EXERCISE OBJECTIVE. An exact copy is needed of the lines in the entries below from the line with "Task: Click the 1 ч. 30 мин. duration value" up to and including the line with "Task: Switch to the Influential Pages tab", and of nothing else. Leave the pictures out.

··· STUDY MATERIAL

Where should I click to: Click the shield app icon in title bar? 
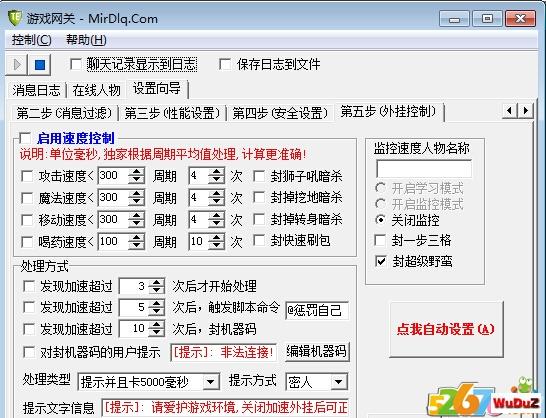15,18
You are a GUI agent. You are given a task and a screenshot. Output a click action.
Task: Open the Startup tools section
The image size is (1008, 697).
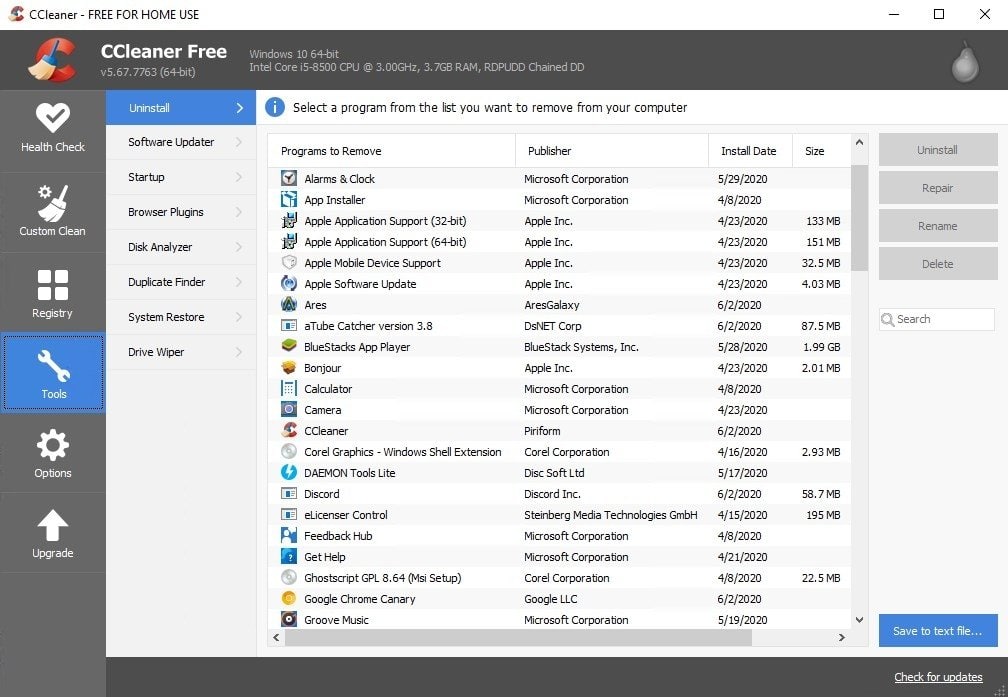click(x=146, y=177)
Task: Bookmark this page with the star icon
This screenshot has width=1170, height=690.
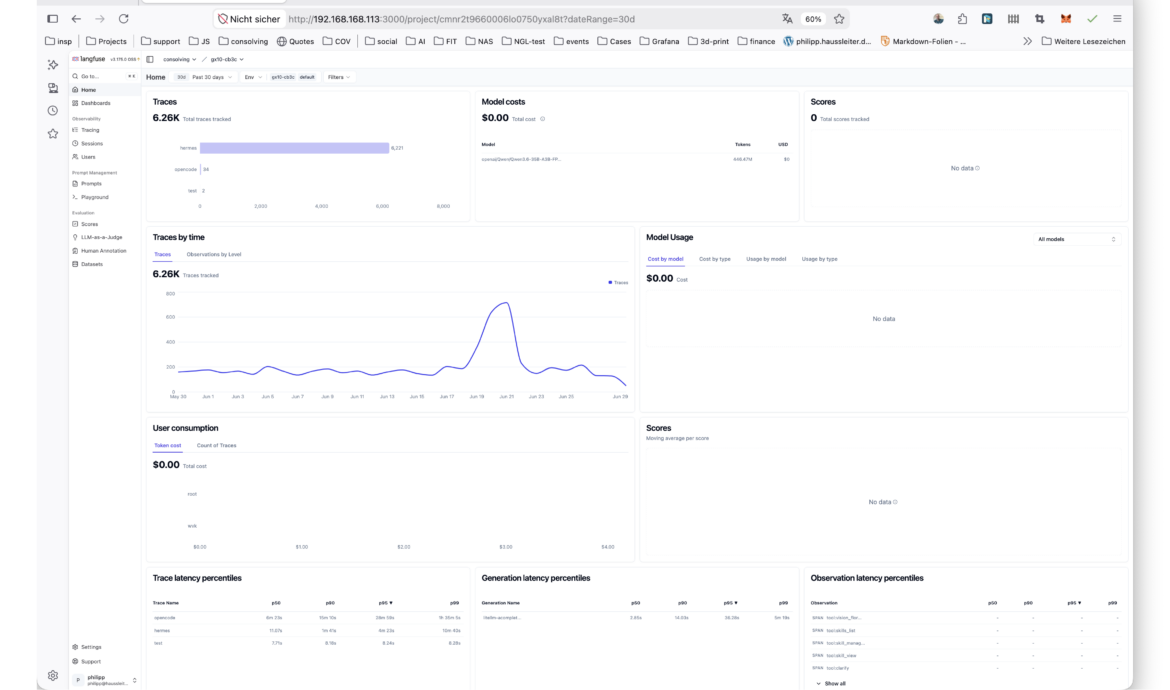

······
··· STUDY MATERIAL

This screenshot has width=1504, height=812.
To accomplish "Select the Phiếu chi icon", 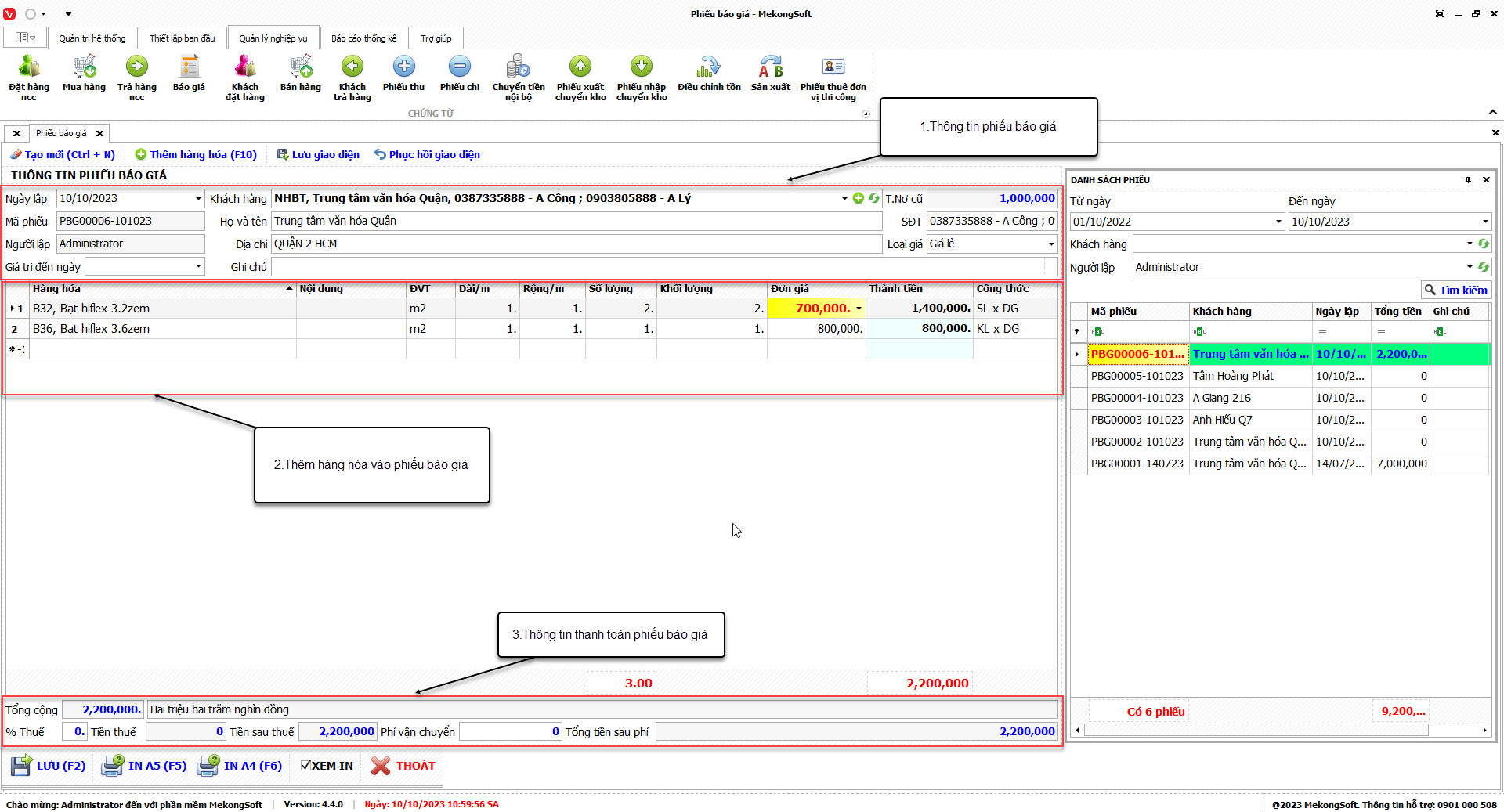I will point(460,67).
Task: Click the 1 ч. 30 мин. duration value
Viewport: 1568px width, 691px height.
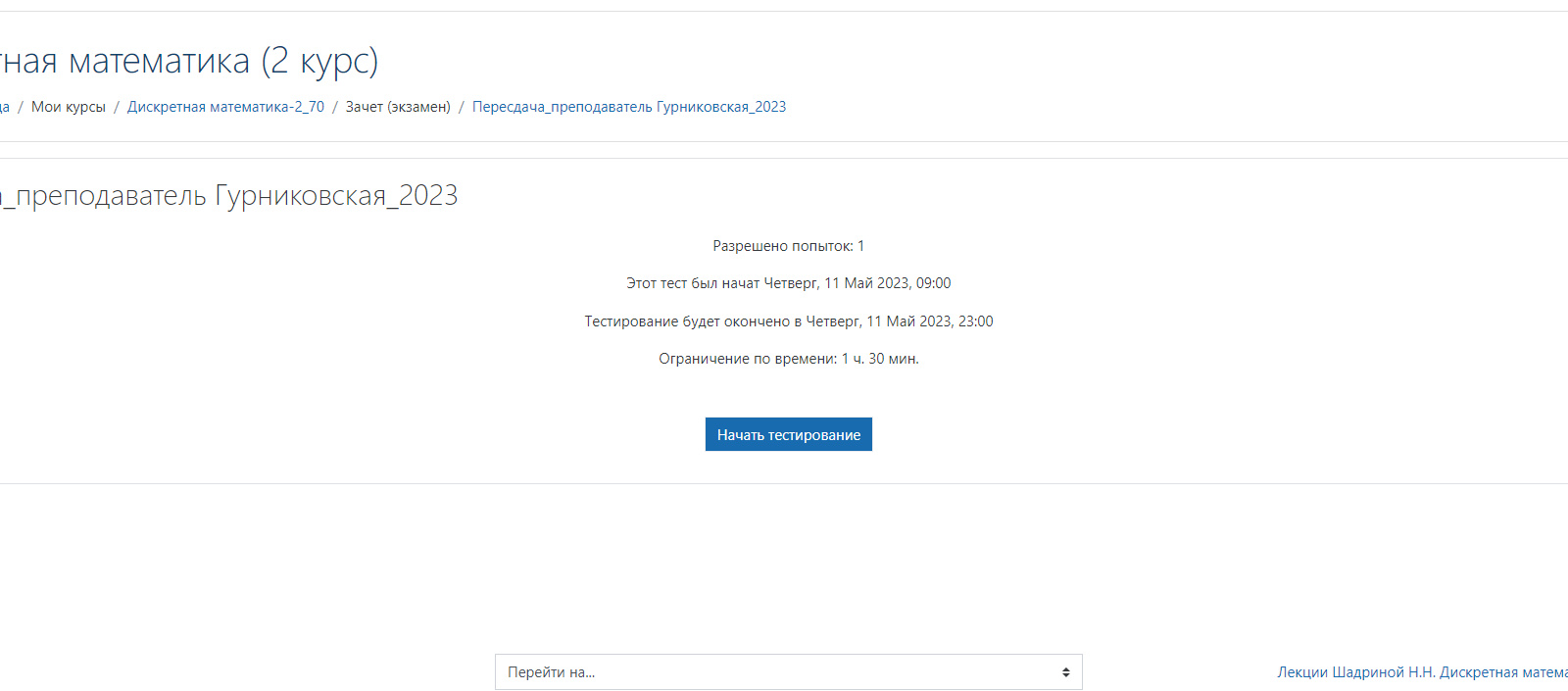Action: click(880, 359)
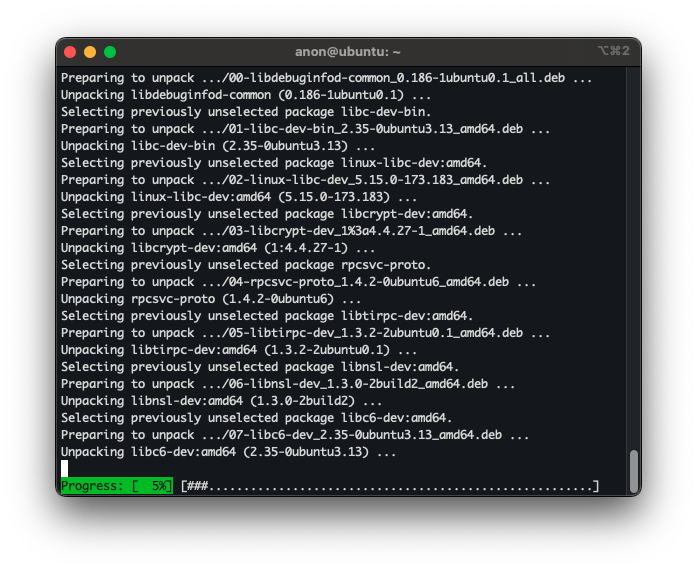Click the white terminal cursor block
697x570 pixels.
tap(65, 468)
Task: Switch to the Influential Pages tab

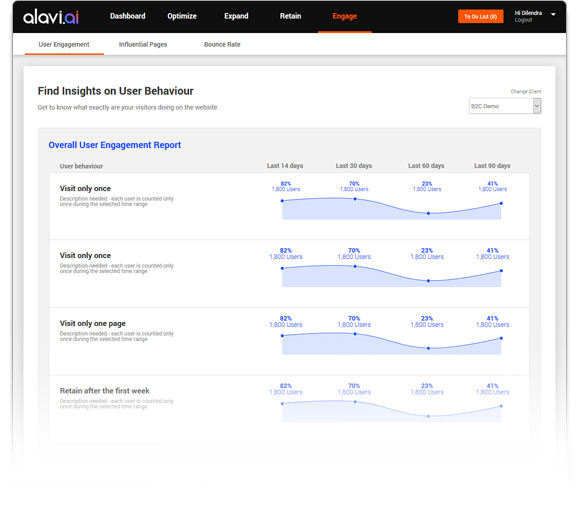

······
··· STUDY MATERIAL

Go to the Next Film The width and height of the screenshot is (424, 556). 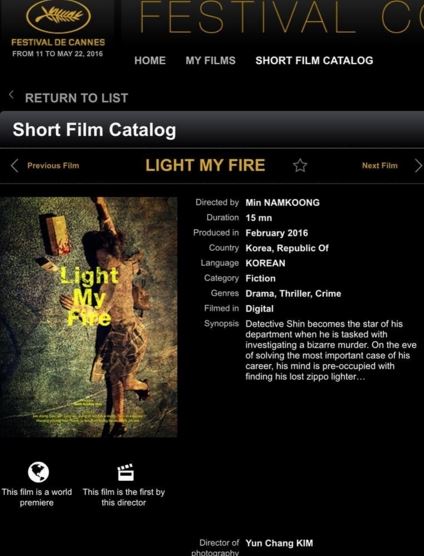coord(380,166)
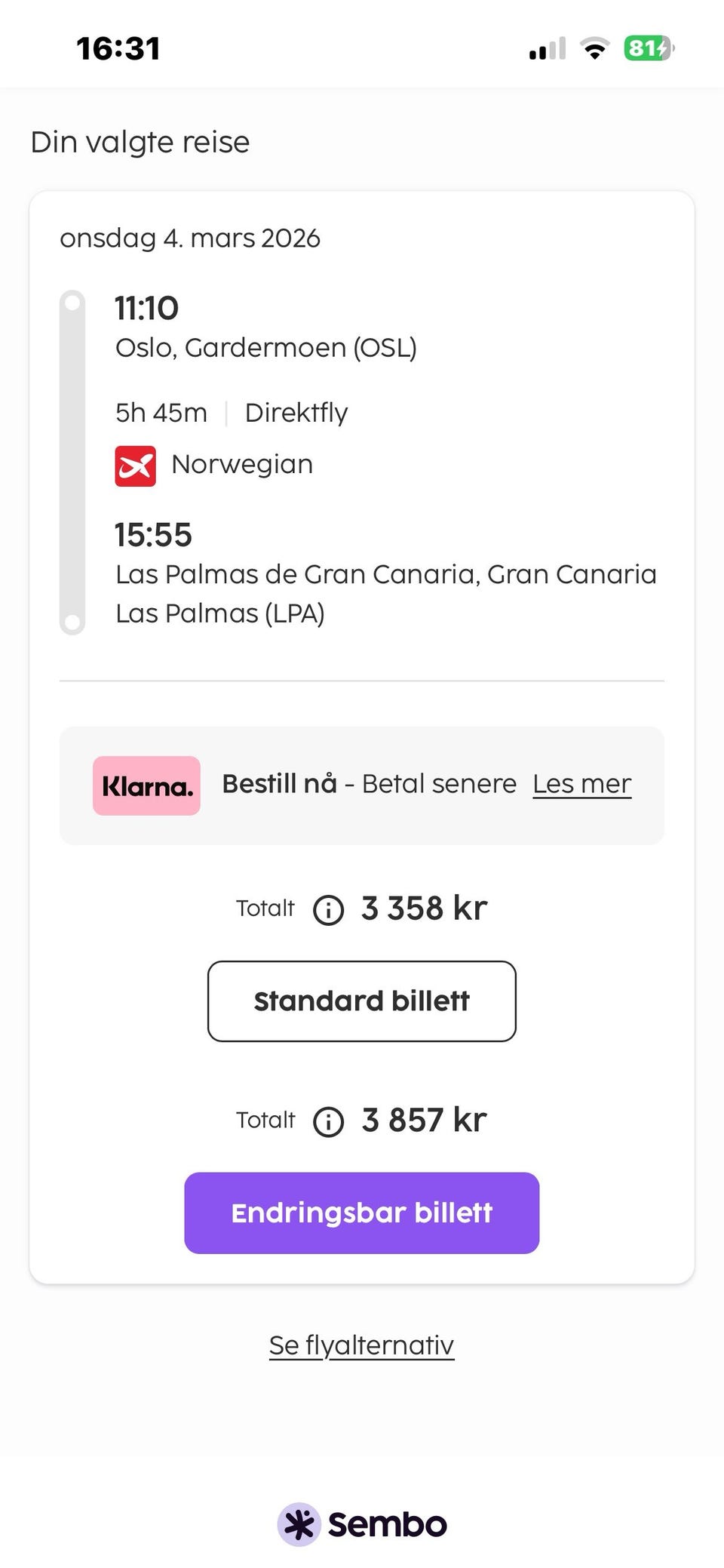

······

ANSWER BOX.
Task: Click the 1 ч. 30 мин. duration value
Viewport: 1568px width, 691px height.
Action: click(880, 359)
Click the white terminal cursor block
697x570 pixels.
tap(65, 468)
Task: Switch to the Influential Pages tab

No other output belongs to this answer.